ROWS:
-*-
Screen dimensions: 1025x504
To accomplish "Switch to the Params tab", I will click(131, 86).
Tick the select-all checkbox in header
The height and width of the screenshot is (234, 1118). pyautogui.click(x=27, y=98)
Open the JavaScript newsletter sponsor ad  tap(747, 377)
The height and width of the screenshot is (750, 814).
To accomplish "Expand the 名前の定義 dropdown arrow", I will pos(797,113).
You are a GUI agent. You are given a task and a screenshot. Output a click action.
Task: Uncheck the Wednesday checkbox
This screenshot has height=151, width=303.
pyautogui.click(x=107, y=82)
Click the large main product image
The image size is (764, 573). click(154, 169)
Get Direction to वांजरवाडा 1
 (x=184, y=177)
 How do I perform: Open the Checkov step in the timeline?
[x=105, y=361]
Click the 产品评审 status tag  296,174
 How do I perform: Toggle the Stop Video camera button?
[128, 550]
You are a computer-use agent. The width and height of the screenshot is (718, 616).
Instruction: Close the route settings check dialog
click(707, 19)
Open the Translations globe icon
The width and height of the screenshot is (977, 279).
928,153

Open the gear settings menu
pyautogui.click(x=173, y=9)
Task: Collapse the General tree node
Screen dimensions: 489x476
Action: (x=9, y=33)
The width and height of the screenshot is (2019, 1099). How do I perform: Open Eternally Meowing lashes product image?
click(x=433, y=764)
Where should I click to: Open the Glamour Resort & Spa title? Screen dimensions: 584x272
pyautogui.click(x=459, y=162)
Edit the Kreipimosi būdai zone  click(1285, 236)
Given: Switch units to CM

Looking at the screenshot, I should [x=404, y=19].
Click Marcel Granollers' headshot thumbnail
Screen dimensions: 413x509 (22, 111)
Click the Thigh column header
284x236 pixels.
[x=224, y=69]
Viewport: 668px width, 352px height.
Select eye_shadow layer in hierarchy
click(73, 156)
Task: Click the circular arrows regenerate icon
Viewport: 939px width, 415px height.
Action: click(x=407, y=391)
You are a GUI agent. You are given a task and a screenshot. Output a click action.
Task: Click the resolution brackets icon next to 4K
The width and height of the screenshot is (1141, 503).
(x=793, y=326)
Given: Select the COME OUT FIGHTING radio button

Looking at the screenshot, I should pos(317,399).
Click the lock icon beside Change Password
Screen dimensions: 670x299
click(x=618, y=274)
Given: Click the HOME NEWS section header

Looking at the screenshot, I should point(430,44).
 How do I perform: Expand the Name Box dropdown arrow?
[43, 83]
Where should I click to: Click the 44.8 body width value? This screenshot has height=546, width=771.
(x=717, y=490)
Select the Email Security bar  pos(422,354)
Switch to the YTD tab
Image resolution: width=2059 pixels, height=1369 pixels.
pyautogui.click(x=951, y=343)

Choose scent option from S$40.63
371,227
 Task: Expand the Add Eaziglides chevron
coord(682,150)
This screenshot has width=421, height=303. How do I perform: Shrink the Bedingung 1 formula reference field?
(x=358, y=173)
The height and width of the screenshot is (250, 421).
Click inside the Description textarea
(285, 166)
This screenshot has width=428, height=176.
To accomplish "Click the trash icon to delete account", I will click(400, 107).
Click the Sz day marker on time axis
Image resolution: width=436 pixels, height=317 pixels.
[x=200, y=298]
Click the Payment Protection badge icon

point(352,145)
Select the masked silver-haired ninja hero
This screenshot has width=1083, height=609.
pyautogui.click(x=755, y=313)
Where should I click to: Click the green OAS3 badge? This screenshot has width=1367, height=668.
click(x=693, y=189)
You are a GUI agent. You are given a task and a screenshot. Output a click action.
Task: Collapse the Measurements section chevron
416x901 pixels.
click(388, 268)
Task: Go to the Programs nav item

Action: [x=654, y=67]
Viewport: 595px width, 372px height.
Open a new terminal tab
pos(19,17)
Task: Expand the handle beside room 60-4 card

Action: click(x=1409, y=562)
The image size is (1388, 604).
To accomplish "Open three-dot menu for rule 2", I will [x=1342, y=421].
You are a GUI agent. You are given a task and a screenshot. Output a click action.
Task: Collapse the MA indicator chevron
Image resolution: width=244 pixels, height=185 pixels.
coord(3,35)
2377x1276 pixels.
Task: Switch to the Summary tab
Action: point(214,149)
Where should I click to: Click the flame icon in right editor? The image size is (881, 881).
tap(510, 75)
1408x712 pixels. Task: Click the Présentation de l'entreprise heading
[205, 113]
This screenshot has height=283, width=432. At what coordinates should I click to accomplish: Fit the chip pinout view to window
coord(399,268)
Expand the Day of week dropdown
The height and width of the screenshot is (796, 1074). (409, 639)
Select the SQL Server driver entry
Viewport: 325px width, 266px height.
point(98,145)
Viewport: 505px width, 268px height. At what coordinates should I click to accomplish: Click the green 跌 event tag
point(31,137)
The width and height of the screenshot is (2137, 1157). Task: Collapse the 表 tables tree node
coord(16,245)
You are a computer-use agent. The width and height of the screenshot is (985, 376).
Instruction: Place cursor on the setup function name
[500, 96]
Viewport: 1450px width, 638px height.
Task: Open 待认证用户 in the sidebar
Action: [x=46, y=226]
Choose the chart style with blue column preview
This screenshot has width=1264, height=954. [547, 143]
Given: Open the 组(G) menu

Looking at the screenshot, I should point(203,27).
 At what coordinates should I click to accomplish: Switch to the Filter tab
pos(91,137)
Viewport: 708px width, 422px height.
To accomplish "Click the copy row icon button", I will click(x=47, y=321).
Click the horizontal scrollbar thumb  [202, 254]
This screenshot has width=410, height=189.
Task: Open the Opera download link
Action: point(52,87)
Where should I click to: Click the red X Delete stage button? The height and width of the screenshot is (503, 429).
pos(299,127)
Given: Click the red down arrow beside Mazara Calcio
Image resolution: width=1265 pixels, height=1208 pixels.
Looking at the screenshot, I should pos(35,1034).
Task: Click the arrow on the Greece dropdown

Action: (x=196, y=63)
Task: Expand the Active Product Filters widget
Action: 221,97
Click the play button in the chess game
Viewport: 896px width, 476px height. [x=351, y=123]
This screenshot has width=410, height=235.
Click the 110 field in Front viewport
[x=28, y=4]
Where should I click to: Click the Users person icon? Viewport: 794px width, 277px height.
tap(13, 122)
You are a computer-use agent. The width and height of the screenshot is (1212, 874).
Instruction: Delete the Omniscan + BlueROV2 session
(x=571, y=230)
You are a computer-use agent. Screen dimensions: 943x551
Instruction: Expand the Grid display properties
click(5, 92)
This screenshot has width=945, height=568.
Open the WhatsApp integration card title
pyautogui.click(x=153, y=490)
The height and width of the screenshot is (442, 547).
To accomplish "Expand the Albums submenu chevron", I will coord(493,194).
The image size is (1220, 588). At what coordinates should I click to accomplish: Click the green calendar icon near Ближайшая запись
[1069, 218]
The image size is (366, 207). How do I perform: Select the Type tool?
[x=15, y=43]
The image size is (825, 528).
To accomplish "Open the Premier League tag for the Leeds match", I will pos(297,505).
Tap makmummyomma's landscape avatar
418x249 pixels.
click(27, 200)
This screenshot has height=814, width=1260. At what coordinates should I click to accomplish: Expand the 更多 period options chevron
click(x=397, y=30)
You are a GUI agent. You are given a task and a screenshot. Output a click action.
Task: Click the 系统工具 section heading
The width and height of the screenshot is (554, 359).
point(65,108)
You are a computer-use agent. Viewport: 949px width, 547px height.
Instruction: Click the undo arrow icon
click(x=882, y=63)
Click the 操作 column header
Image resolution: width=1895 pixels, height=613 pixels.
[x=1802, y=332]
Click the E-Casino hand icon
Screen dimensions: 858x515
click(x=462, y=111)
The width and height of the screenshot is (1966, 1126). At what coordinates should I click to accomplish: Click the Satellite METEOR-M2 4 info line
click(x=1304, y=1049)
-*-
WHAT THE TASK REQUIRES:
Find each line in the records that contains the string "section", matching case, and copy every such line in full.

EXERCISE ANSWER:
Given: Click the HOME NEWS section header
Task: Collapse the Measurements section chevron
Task: Click the 系统工具 section heading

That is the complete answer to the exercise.